By Keith Laing
Vice President Biden pushed lawmakers on Monday to finish their work on a bill to authorize $8.2 billion in new spending for U.S. ports and waters.
Speaking at the Port of Houston after a tour of the facility, Biden said the U.S. was at risk of falling behind other countries when it came to shipping cargo at a time when other nation's were ramping up their facilities.
“I just got back from Brazil,” Biden said. “You think they’re not investing in their ports? The rest of the world is moving.”
The water infrastructure measure, which would be the first such bill to be approved by Congress since 2008, does not contain actual money that would be used to pay for port improvement projects. The measure provides the authorization for the spending, and identifies the projects, but the actual funding will have to be approved later by appropriations committees.
Biden said on Monday that it was important to signal that the U.S. is not planning to stand pat on its ports and waterways, however.
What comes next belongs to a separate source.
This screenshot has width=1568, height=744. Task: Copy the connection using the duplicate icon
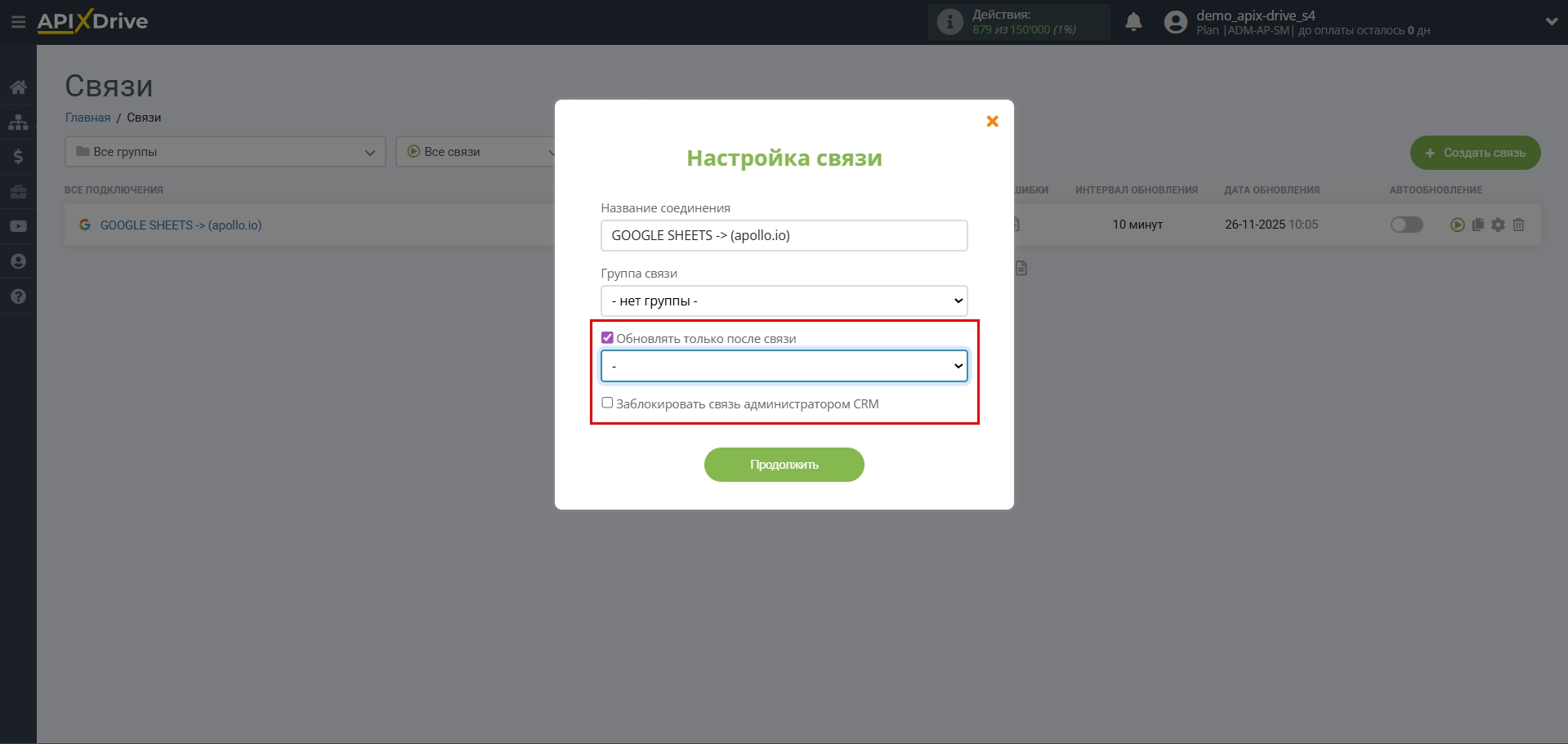[x=1477, y=225]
“We have the most productive workers in the world," Biden said. "Our workers are three times as efficient. … We have the cheapest energy in the world."
But he added that new businesses “will not stay [in the U.S.] if we don’t have 21st century infrastructure.”
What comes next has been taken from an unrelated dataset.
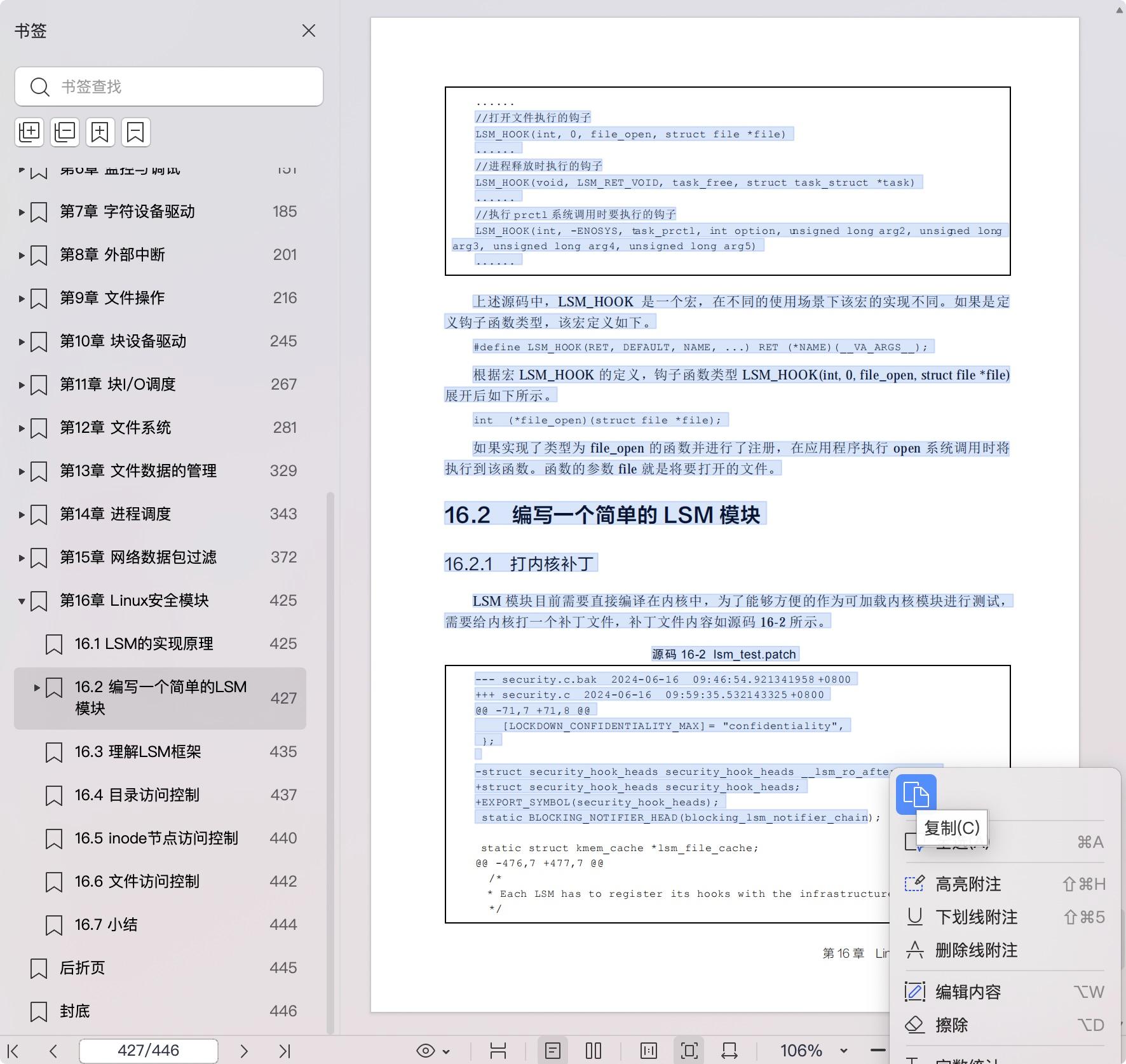This screenshot has height=1064, width=1126.
Task: Select the collapse all bookmarks icon
Action: 64,132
Biden was accompanied by Transportation Secretary Anthony Foxx on his tour of the Houston port.
Biden and Foxx are scheduled to travel on Tuesday to the Panama Canal to tour the construction of the Central American channel's expansion, which the White House has said necessitates the new funding for inland ports and waterways in America.
President Obama has also gotten in on the act of trying to use the bully pit to urge Congress to pass a water bill. The president recently visited the Port of New Orleans, also with Foxx.
The president and the transportation secretary also traveled to the Port of Jacksonville, Fla., together earlier this year.